A faint outline of a man’s face, legs and folded arms can be seen without visual aids. But when Italian lawyer Secondo Pia took the first known photos of the shroud in 1898, his negatives revealed a more detailed look at the figure. Apparent whip marks and bloodstains are believed to show evidence of Roman crucifixion, an excruciating death sentence most condemned Roman citizens were exempted from because of its brutality.

Embedded sand and pollen are believed to place the shroud near Jerusalem, and evidence is offered that the image was not painted on the linen.

The symmetrical marks on the cloth are scorches from molten silver as it was rescued from a silver box during a fire in 1532.

Three laboratories used radiocarbon dating in 1988, tracing the cloth to between A.D. 1260 and 1390, long after Jesus’ time. The detailed published findings, however, cast doubt on whether the sample tested was representative of the whole cloth, dissenters have said.

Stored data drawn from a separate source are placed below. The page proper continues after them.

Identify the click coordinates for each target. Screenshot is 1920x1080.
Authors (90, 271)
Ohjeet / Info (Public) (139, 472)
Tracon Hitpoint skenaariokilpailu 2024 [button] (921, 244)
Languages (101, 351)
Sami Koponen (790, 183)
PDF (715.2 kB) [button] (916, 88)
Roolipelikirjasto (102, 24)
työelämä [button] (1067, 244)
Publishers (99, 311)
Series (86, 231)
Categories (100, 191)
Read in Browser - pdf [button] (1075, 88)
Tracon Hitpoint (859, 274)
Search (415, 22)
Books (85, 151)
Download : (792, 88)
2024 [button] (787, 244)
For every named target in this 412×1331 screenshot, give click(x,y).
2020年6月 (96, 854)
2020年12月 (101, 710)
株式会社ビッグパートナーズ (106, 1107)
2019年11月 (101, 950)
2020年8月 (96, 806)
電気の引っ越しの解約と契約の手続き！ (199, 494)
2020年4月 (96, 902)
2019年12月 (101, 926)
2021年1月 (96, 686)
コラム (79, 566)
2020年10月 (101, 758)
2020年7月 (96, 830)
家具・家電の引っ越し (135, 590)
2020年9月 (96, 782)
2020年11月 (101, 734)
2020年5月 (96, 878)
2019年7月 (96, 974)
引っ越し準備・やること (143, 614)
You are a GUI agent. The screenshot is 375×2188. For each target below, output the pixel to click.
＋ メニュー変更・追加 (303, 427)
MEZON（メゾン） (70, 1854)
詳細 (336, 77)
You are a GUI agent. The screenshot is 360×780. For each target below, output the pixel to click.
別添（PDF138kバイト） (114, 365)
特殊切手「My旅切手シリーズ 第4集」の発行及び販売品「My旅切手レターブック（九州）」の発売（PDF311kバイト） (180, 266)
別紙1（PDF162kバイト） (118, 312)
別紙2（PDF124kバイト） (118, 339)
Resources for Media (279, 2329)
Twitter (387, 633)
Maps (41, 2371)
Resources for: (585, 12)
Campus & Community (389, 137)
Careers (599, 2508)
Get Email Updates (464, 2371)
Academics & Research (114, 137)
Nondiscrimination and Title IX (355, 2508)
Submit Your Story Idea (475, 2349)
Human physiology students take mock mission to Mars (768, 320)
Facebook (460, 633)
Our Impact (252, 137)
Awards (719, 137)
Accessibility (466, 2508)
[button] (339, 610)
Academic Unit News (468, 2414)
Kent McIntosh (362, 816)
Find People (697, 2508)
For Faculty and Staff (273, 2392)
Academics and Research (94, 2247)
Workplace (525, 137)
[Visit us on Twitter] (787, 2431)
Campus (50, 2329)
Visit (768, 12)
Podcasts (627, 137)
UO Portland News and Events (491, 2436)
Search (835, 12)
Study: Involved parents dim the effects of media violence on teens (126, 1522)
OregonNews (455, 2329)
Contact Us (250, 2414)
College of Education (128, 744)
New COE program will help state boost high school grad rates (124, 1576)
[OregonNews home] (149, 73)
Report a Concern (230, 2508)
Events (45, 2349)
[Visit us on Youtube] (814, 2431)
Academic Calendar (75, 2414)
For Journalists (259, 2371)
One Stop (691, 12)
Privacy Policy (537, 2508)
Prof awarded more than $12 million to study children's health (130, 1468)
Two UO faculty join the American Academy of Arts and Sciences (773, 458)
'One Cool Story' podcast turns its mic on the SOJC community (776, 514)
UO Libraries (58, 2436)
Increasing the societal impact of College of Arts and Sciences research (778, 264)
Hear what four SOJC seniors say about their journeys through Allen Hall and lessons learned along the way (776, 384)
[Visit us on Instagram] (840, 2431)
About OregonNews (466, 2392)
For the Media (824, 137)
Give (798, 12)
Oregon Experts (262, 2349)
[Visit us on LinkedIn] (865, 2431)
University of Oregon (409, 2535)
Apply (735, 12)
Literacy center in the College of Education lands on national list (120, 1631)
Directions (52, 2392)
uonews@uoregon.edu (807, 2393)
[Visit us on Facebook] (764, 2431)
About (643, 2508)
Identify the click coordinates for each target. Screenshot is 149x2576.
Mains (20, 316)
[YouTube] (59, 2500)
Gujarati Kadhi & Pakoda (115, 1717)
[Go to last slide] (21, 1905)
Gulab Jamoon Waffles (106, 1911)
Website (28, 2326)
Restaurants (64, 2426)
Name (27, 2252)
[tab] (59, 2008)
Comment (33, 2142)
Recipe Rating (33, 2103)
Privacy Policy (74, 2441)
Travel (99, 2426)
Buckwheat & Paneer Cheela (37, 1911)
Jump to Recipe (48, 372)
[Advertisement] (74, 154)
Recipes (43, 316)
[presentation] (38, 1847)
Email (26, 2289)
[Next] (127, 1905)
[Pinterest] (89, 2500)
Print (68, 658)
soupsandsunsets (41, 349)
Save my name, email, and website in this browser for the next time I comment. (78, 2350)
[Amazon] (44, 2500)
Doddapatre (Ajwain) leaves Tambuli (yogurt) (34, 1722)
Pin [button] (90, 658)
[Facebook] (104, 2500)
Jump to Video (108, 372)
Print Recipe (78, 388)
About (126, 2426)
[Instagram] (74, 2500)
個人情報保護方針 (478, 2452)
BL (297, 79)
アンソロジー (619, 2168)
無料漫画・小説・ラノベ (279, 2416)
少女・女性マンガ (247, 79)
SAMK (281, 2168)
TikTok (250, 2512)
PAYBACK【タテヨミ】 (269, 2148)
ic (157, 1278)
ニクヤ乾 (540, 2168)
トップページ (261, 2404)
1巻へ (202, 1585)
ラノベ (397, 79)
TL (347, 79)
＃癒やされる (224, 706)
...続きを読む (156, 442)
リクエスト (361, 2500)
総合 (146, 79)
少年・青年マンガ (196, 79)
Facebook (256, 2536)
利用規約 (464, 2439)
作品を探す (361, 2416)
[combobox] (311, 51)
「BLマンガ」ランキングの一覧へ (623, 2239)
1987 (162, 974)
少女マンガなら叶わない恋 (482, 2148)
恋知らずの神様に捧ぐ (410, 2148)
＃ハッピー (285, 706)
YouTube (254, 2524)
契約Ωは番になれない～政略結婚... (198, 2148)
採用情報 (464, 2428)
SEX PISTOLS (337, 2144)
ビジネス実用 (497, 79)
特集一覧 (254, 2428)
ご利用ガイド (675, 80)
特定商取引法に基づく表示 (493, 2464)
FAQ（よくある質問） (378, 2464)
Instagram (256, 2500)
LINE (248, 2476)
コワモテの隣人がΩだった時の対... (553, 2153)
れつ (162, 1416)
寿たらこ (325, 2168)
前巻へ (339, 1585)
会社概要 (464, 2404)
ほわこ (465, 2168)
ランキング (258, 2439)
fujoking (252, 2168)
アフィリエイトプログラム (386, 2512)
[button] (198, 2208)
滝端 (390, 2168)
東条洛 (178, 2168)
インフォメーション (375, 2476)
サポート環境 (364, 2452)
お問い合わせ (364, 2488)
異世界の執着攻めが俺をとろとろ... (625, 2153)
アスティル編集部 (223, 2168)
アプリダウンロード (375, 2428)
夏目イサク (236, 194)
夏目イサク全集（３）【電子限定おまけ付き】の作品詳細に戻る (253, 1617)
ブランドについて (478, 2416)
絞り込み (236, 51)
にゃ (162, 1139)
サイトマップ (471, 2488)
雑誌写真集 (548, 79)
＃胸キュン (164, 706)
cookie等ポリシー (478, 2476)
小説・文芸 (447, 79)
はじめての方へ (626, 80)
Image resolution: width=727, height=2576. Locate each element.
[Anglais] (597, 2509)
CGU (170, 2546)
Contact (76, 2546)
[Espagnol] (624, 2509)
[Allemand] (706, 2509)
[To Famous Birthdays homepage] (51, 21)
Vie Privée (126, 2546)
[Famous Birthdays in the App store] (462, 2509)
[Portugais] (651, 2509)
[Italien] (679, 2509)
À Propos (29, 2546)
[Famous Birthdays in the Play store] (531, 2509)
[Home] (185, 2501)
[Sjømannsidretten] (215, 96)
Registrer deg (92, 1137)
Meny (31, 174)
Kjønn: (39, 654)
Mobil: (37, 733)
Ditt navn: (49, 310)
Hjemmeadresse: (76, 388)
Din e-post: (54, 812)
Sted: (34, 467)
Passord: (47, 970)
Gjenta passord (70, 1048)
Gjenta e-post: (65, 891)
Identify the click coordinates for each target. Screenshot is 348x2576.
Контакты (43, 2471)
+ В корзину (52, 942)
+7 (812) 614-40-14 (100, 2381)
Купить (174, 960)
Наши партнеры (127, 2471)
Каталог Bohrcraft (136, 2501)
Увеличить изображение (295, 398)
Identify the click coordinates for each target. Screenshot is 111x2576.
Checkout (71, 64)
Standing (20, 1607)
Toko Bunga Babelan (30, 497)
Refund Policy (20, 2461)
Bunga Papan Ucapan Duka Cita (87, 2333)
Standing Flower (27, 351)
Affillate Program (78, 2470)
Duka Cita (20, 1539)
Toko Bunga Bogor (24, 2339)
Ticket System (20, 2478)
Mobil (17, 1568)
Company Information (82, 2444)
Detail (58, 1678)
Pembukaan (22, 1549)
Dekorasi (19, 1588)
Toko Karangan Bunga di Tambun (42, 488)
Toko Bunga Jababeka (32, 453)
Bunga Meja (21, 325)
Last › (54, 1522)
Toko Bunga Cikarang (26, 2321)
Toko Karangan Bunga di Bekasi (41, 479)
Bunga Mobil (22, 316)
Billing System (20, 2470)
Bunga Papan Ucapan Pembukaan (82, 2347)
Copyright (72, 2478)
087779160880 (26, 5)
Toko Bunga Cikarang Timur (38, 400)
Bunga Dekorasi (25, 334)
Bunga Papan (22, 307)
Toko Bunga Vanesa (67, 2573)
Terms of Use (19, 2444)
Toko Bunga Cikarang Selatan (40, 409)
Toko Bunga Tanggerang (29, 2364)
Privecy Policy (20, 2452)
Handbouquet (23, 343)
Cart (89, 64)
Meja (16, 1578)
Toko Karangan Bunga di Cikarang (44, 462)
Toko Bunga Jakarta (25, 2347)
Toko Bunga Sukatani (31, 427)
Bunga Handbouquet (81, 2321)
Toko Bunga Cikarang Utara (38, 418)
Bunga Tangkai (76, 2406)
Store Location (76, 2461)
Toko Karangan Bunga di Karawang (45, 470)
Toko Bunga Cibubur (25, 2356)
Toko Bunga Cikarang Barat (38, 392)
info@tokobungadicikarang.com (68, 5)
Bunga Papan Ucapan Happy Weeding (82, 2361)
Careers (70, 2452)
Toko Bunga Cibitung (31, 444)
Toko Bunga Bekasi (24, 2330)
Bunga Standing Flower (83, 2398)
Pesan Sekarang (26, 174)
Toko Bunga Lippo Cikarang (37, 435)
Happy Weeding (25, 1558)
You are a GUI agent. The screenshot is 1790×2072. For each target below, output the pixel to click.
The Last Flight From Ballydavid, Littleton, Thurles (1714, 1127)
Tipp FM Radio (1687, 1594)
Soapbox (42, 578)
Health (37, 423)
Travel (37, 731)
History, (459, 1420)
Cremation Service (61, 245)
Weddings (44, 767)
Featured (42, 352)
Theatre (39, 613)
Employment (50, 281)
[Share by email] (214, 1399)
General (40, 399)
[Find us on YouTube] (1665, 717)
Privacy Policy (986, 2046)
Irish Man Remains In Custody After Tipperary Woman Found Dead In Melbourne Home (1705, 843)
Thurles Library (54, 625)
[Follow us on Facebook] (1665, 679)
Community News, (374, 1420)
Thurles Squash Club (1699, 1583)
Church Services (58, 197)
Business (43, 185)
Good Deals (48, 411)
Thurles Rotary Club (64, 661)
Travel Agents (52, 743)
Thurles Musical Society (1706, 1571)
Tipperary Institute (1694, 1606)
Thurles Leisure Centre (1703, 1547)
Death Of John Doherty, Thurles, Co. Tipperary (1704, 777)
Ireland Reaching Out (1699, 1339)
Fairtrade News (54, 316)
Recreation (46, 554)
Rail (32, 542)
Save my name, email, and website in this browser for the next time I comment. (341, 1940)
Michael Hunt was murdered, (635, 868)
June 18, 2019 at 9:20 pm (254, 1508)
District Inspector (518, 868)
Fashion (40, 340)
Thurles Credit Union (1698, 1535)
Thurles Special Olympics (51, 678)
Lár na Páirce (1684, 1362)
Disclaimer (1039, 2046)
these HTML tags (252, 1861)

Researchers hope advanced radiocarbon dating will soon shed more light on the shroud’s origin. The center’s goal, Walsh said, is to present all available research and leave the conclusion to the viewer. “People respond to this with their heart,” he said. “Our goal here is not to answer the question for them.”

Walsh will be conducting experiments this summer related to linen’s reaction to chemicals that might alter the accuracy of radiocarbon dating.

The cloth will be on display again through June 24, 2015, behind bulletproof glass in Turin. It was on display in 2000, when Walsh visited, and again in 2010. Security concerns and chemical preservation of the shroud prevent it from being displayed more often.

Researchers have more tools now than ever, Walsh said.

“It’s all recent discoveries and science. . It’s all as if we’re supposed to understand it now,” he said. “Every time we get closer, it gets further away.”